-- Teks yang Diberikan --

BAB
I
PENDAHULUAN
A.
Latar
Belakang
Indonesia, selain
terkenal karena kekayaan dan keindahan alamnya, juga merupakan negara yang
rawan terhadap bencana. Hal ini disebabkan posisi geografis dan geodinamiknya,
sehingga Indonesia memiliki aktivitas vulkanik dan kegempaan yang cukup tinggi.
Posisi ini juga menyebabkan bentuk relief Indonesia yang sangat bervariasi,
mulai dari pegunungan dengan lereng yang curam sampai daerah landai di
sepanjang garis pantai yang sangat panjang, yang kesemuanya memiliki kerentanan
terhadap ancaman bahaya tanah longsor, banjir, abrasi dan tsunami. Kondisi
hidrometeorologis yang beragam juga kadang-kadang menimbulkan ancaman bahaya
banjir dan longsor, angin ribut atau angin puting beliung, bahaya kekeringan
yang berkaitan dengan kebakaran hutan dan lain-lain. Ancaman lainnya adalah
bencana yang disebabkan oleh berbagai kegagalan teknologi.
Umumnya bencana yang
terjadi mengakibatkan penderitaan bagi masyarakat baik berupa korban jiwa
manusia, kerugian harta benda maupun kerusakan lingkungan serta musnahnya
hasil-hasil pembangunan yang telah dicapai antara lain kerusakan sarana dan
prasarana serta fasilitas umum, penderitaan masyarakat dan sebagainya.

-- Tujuan Tugas --
Tuliskan kembali sebagian teks tentang kerawanan bencana di Indonesia tanpa perubahan apa pun. Mulailah pada kata-kata yang memuat "Umumnya bencana yang" dan berhentilah setelah "masyarakat dan sebagainya.".

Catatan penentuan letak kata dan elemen
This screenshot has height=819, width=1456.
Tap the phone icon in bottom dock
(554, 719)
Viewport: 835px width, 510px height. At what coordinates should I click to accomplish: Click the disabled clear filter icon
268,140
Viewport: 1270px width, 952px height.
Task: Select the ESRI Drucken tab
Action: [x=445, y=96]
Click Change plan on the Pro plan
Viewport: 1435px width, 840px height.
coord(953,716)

-- Penyelesaian --
Umumnya bencana yang
terjadi mengakibatkan penderitaan bagi masyarakat baik berupa korban jiwa
manusia, kerugian harta benda maupun kerusakan lingkungan serta musnahnya
hasil-hasil pembangunan yang telah dicapai antara lain kerusakan sarana dan
prasarana serta fasilitas umum, penderitaan masyarakat dan sebagainya.